What would it take to get on that level?
I've done so much.
Been there.
I'd do anything.
And all I want in return is to be thought of,
To be on that level, too.
And to not be taken for granted, ever.
Jan 28, 2015
Jan 28, 2015 at 10:48 PM UTC
Have you ever been with people that make you feel a way that words can't express? Almost like time doesn't exist, and you can be young forever. You're frozen in that day, that moment, and it's the only thing that matters. There are no outside forces to distract you or take you away, reality is nonexistent. Obligations may get in the way, but they're irrelevant once you're back in the altered reality that has been created. There's nothing else like it, when you have best friends.
Jan 20, 2015
Jan 20, 2015 at 12:38 AM UTC
laying in my bed, trying to write this poem
Being in a small town, wishing somewhere bigger and brighter was my home.

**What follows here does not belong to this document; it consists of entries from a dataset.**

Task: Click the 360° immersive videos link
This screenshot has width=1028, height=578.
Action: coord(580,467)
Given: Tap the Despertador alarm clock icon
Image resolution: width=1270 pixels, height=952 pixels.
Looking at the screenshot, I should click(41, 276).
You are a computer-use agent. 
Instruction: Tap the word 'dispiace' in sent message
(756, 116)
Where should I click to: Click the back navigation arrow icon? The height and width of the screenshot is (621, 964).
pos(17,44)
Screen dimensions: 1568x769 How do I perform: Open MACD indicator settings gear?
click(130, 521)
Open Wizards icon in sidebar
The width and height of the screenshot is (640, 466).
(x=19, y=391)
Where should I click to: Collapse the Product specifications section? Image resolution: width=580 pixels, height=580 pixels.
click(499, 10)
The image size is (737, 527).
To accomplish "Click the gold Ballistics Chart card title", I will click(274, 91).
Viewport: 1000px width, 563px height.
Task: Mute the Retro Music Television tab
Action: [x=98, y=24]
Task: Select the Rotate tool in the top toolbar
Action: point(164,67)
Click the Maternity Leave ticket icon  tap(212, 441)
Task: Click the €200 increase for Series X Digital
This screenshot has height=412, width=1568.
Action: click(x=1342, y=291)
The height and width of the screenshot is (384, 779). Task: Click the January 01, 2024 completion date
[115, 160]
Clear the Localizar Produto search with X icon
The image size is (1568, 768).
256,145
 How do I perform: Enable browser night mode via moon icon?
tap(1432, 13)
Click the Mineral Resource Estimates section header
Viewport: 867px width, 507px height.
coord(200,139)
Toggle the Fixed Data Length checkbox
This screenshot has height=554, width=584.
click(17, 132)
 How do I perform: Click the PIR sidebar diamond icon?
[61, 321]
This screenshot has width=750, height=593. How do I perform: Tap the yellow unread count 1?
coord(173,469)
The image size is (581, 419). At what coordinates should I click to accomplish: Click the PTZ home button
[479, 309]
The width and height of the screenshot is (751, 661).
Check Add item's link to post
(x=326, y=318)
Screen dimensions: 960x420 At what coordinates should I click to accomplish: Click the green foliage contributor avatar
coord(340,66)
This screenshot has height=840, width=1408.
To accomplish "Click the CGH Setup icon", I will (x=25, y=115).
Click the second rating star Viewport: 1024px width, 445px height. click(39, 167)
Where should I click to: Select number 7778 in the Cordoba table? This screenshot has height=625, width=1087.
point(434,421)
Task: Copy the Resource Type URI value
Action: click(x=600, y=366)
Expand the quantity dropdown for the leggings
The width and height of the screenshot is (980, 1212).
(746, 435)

A place where people don't sleep.
Where the night owls thrive.
A place where everything is always alive.
I look outside my window and see nothing but darkness and an empty street.
Nothing but one street lamp, how does everyone feel complete?
Do people ever get lonely and want something more?
Doesn't anyone always want an open door?
I want to look out my window, and see action.
Taxi's and people and human interaction.
Not some empty street that's a depressing distraction.
I want something more, bright lights galore, a place where sleep doesn't have to be an option anymore.
Jan 3, 2015
Jan 3, 2015 at 5:09 AM UTC
Cozy sheets, cold feet,
Fleece blankets, thick-feathery comforter,
And a crackling fire beneath the stars,
You & me with nothing in between,
But the calm of the night & the ocean breeze.
The world has come to a hault,
Time does not exist,
It's just you & me with nothing in between.
Jan 3, 2015
Jan 3, 2015 at 5:05 AM UTC
Who am I?
Where am I?
Where am I going?
What's my purpose?
What's lifes purpose?
Does purpose have a purpose?
I'm falling, deeper and deeper
It's getting darker and blacker
I can't seem to stop it
Where is the light? What is the light?
Can I find it? Does it exist?
Does anyone else know this feeling?
No, stop. Stop falling, please I can't take it.
Where's the end? Is there an end?
Make it stop!
STOP with the questions! STOP.
I can't take this! I'm going berserk!
My mind is running away from me and I can't stop it.
I'm slipping away, and there's
nothing I can do.
Losing hope, I no longer care if I crash.
Let the bottom envelope me like the wrapper over a lollipop. Swallow me.
I don't care if I hit rock bottom, let it happen.
Just as I'm about to give up and let the darkness swallow me, I hear a voice.
ENOUGH! I've witnessed enough.
Open your eyes, look at yourself.
Your accomplishments, your desires, your life.
Bring it back, connect back to where you belong.
Do you want to just let yourself slip? What are you doing?
You have so much going for you, come back.
Is this what you want?
To let yourself wither away like this?
Give yourself some credit, you're better than this.
Only you can stop the falling.
And you can do so, by opening your eyes.
Realize what you have going for you, get out of your rut.
Listen to what I'm saying, look at the good in your life.
You don't have to fall like this.
Do you understand why I punished you?
Do you understand why you were falling?
Letting your head, mind, doubts control you, will defeat you.
So from here I let you go, as long as you learned your lesson.
Control your mind before it controls you.
Or you will keep falling deeper and deeper, and ultimately get to a point of no return.
So, my job is done.
Yours is simple,
Open your eyes.
An overwhelming blast of light fills what feels like my soul and cleanses my mind, I'm awake. My mind isn't racing, I'm not falling into blackness, I'm just...still.
I found the light, or...the light found me.
I'm at peace, and that's how I'll stay.